Dari segi cerita, Legends masih memakai formula yang nyaris sama dengan prekuelnya. Berfokus pada anak muda yang pindah ke negara asing dan mengalami gegar budaya di tempat barunya. Di sana, ia berkenalan dengan salah satu warga lokal, mendapat musuh bebuyutan, dan menyelesaikan semua urusan di atas ring. Sesederhana itu. Namun, film ini seperti me-reverse kisah di film pertama. Bukan anak Amerika yang pindah ke Tiongkok, tapi anak Tiongkok yang pindah ke Amerika.

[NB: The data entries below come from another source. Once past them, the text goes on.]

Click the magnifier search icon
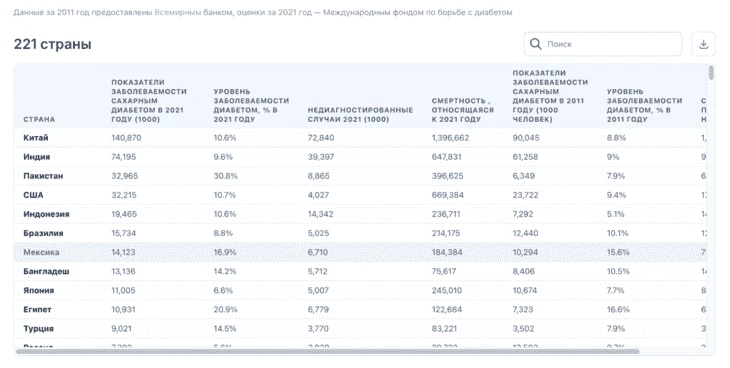Viewport: 730px width, 368px height. (535, 44)
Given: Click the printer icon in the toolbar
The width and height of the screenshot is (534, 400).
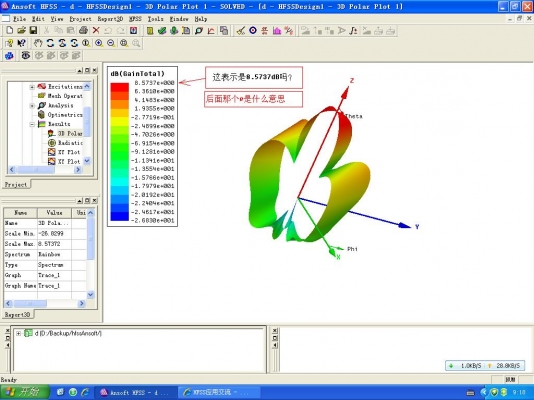Looking at the screenshot, I should point(83,31).
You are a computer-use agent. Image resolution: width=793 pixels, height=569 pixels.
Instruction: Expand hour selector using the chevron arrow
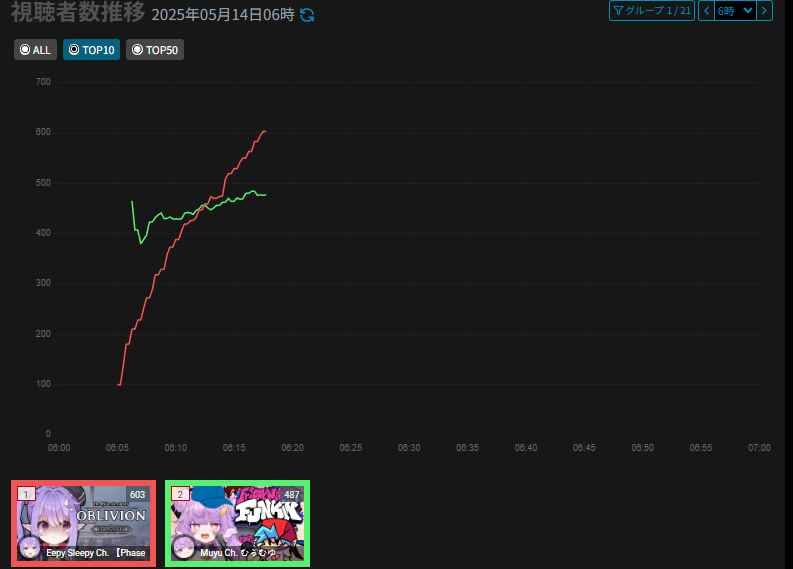pyautogui.click(x=748, y=11)
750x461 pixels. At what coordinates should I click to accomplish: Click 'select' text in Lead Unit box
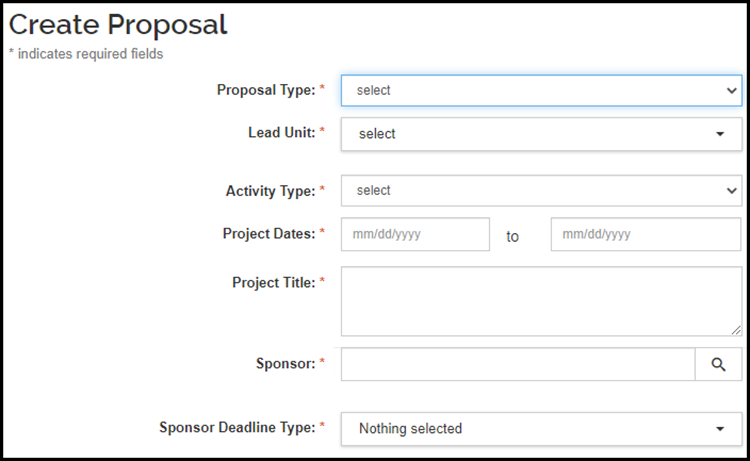377,134
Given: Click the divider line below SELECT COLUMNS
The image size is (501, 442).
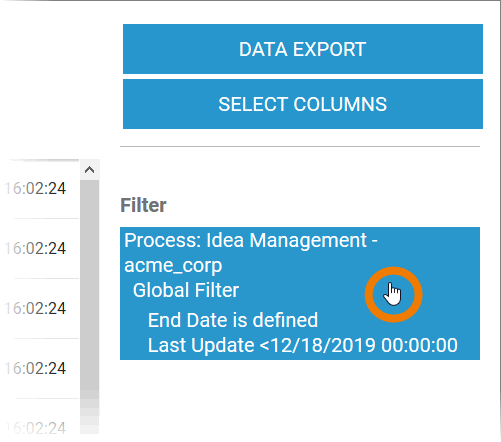Looking at the screenshot, I should [x=300, y=146].
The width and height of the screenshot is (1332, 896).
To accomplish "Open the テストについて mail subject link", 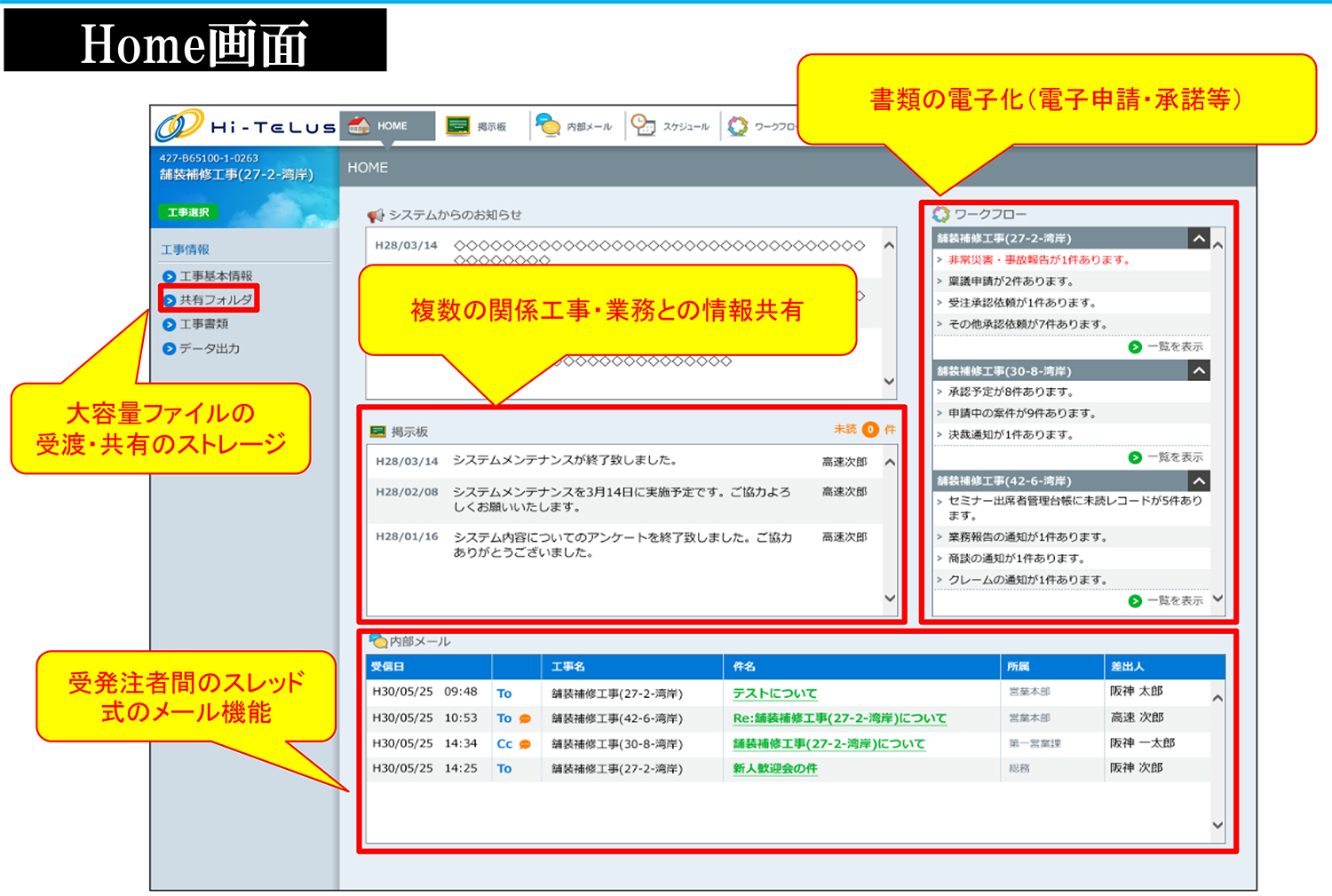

Karakter Li Fong dan Dre Parker pun dibuat jauh berbeda, baik dari segi usia mau pun sifat. Lebih dewasa dan easy going membuat karakter Li Fong terlihat lebih cerah, santai, dan membawa film ini ke arah yang lebih fun dibandingkan Dre yang gloomy, rebel, dan terlihat marah pada dunia. Itu pula yang membuat Legends menjadi tontonan 90 menitan yang ringan, seru, dan memiliki banyak momen yang mengundang tawa para penonton.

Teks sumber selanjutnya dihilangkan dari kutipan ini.